──────── ENTRIES SUPPLIED ────────

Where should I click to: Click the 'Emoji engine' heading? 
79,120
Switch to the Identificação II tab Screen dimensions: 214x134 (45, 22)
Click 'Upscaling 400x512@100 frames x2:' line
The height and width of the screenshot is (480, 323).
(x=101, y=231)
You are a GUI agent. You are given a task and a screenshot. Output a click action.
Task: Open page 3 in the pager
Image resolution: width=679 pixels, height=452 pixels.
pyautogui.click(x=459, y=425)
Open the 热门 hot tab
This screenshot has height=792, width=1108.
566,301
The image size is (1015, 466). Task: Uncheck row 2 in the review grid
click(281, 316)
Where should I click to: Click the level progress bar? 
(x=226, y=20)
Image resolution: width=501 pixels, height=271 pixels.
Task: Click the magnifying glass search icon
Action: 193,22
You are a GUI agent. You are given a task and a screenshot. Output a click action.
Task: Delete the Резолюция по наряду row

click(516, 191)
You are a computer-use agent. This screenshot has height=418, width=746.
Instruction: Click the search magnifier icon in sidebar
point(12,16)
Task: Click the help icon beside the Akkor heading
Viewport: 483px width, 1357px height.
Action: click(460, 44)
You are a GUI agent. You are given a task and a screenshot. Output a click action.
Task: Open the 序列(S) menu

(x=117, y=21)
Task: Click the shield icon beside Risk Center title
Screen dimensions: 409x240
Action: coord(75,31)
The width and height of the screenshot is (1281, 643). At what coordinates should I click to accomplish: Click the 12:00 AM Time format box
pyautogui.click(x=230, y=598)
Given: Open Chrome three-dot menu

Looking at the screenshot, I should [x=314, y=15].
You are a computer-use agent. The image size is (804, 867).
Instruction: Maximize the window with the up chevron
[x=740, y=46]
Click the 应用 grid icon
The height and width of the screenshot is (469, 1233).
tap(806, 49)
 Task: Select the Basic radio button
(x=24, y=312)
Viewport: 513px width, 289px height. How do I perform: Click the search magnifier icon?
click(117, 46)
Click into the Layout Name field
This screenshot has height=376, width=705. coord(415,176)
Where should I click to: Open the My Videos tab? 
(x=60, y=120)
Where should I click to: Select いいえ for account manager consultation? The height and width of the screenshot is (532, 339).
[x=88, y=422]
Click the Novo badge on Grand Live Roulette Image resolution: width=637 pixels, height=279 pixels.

────────

§ **WHAT THIS TASK INVOLVES**
Give the entries once more, exactly as they appear.

§ **ANSWER SECTION**
Where should I click to: Click the 'Emoji engine' heading? 
79,120
Switch to the Identificação II tab Screen dimensions: 214x134 (45, 22)
Click 'Upscaling 400x512@100 frames x2:' line
The height and width of the screenshot is (480, 323).
(x=101, y=231)
You are a GUI agent. You are given a task and a screenshot. Output a click action.
Task: Open page 3 in the pager
Image resolution: width=679 pixels, height=452 pixels.
pyautogui.click(x=459, y=425)
Open the 热门 hot tab
This screenshot has height=792, width=1108.
566,301
The image size is (1015, 466). Task: Uncheck row 2 in the review grid
click(281, 316)
Where should I click to: Click the level progress bar? 
(x=226, y=20)
Image resolution: width=501 pixels, height=271 pixels.
Task: Click the magnifying glass search icon
Action: 193,22
You are a GUI agent. You are given a task and a screenshot. Output a click action.
Task: Delete the Резолюция по наряду row

click(516, 191)
You are a computer-use agent. This screenshot has height=418, width=746.
Instruction: Click the search magnifier icon in sidebar
point(12,16)
Task: Click the help icon beside the Akkor heading
Viewport: 483px width, 1357px height.
Action: click(460, 44)
You are a GUI agent. You are given a task and a screenshot. Output a click action.
Task: Open the 序列(S) menu

(x=117, y=21)
Task: Click the shield icon beside Risk Center title
Screen dimensions: 409x240
Action: coord(75,31)
The width and height of the screenshot is (1281, 643). At what coordinates should I click to accomplish: Click the 12:00 AM Time format box
pyautogui.click(x=230, y=598)
Given: Open Chrome three-dot menu

Looking at the screenshot, I should [x=314, y=15].
You are a computer-use agent. The image size is (804, 867).
Instruction: Maximize the window with the up chevron
[x=740, y=46]
Click the 应用 grid icon
The height and width of the screenshot is (469, 1233).
tap(806, 49)
 Task: Select the Basic radio button
(x=24, y=312)
Viewport: 513px width, 289px height. How do I perform: Click the search magnifier icon?
click(117, 46)
Click into the Layout Name field
This screenshot has height=376, width=705. coord(415,176)
Where should I click to: Open the My Videos tab? 
(x=60, y=120)
Where should I click to: Select いいえ for account manager consultation? The height and width of the screenshot is (532, 339).
[x=88, y=422]
Click the Novo badge on Grand Live Roulette Image resolution: width=637 pixels, height=279 pixels.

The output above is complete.